Data records

•••••

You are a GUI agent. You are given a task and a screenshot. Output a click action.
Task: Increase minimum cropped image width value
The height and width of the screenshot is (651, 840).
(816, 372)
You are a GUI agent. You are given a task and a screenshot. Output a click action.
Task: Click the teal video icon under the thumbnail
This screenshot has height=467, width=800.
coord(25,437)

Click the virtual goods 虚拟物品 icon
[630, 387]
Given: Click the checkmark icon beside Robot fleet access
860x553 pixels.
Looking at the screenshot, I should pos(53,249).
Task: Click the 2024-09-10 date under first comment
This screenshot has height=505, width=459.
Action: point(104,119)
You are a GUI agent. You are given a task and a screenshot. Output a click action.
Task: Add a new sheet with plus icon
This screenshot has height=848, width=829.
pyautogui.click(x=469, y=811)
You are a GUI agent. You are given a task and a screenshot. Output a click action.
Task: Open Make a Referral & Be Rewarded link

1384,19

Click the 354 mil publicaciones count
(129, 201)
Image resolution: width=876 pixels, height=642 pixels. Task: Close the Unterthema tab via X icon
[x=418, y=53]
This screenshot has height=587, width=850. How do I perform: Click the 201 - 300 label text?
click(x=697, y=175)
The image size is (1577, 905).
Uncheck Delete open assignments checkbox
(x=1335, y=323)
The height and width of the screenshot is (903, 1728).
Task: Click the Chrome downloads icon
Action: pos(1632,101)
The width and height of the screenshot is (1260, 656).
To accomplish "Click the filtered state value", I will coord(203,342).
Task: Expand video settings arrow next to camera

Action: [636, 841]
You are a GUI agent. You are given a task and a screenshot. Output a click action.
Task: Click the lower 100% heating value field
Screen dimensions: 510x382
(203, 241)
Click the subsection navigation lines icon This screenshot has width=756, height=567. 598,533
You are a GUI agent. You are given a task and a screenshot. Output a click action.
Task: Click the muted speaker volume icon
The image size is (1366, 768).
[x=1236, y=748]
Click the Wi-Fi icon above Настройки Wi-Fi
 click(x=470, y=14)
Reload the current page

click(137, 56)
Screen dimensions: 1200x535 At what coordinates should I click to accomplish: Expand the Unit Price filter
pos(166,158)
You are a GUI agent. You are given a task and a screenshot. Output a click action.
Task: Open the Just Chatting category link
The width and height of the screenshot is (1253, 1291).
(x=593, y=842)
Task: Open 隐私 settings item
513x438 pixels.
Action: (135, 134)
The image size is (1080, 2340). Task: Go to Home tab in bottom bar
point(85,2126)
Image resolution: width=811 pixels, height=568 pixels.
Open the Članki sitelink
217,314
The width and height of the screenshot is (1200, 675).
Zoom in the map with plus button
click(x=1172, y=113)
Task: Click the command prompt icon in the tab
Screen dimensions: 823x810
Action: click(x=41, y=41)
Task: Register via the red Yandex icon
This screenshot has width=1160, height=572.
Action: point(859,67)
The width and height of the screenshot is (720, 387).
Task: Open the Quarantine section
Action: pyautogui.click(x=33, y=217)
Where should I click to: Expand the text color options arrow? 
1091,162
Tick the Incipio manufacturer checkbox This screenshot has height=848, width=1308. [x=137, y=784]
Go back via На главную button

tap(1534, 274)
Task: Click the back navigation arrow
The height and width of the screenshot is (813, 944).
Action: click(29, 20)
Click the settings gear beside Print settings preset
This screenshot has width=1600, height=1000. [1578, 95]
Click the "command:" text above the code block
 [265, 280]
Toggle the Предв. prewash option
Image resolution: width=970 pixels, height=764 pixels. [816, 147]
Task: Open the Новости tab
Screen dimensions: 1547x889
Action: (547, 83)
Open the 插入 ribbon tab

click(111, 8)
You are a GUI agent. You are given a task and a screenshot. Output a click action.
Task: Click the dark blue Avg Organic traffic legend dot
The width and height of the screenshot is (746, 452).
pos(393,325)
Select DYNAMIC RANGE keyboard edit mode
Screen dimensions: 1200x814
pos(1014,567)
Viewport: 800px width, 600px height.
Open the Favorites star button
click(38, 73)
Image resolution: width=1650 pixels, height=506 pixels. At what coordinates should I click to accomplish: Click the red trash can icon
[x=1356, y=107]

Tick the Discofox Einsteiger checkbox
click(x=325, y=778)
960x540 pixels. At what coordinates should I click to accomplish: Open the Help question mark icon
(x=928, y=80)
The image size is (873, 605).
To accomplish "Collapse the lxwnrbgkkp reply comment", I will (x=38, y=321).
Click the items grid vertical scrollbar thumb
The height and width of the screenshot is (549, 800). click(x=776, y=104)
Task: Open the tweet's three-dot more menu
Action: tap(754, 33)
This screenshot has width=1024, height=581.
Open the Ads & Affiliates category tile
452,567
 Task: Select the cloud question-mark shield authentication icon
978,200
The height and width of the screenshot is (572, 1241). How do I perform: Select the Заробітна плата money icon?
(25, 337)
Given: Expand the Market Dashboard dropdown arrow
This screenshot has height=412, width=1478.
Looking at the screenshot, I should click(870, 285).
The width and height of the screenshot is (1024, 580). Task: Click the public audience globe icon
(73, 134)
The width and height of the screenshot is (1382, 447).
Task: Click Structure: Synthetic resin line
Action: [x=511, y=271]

•••••

• Exercise: Show the lines in the entries above that include the string "navigation".

• Output below:
Click the subsection navigation lines icon This screenshot has width=756, height=567. 598,533
Task: Click the back navigation arrow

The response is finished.